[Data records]
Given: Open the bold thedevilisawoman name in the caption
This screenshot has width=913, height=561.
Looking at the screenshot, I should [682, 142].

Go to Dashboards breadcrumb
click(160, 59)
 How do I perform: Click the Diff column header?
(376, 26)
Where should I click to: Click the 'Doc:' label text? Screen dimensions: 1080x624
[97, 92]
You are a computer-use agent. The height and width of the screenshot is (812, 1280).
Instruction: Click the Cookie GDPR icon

> Problem details
Duplicate all the entries above without changing a single character.

> The solution
Given: Open the bold thedevilisawoman name in the caption
This screenshot has width=913, height=561.
Looking at the screenshot, I should [682, 142].

Go to Dashboards breadcrumb
click(160, 59)
 How do I perform: Click the Diff column header?
(376, 26)
Where should I click to: Click the 'Doc:' label text? Screen dimensions: 1080x624
[97, 92]
You are a computer-use agent. The height and width of the screenshot is (812, 1280).
Instruction: Click the Cookie GDPR icon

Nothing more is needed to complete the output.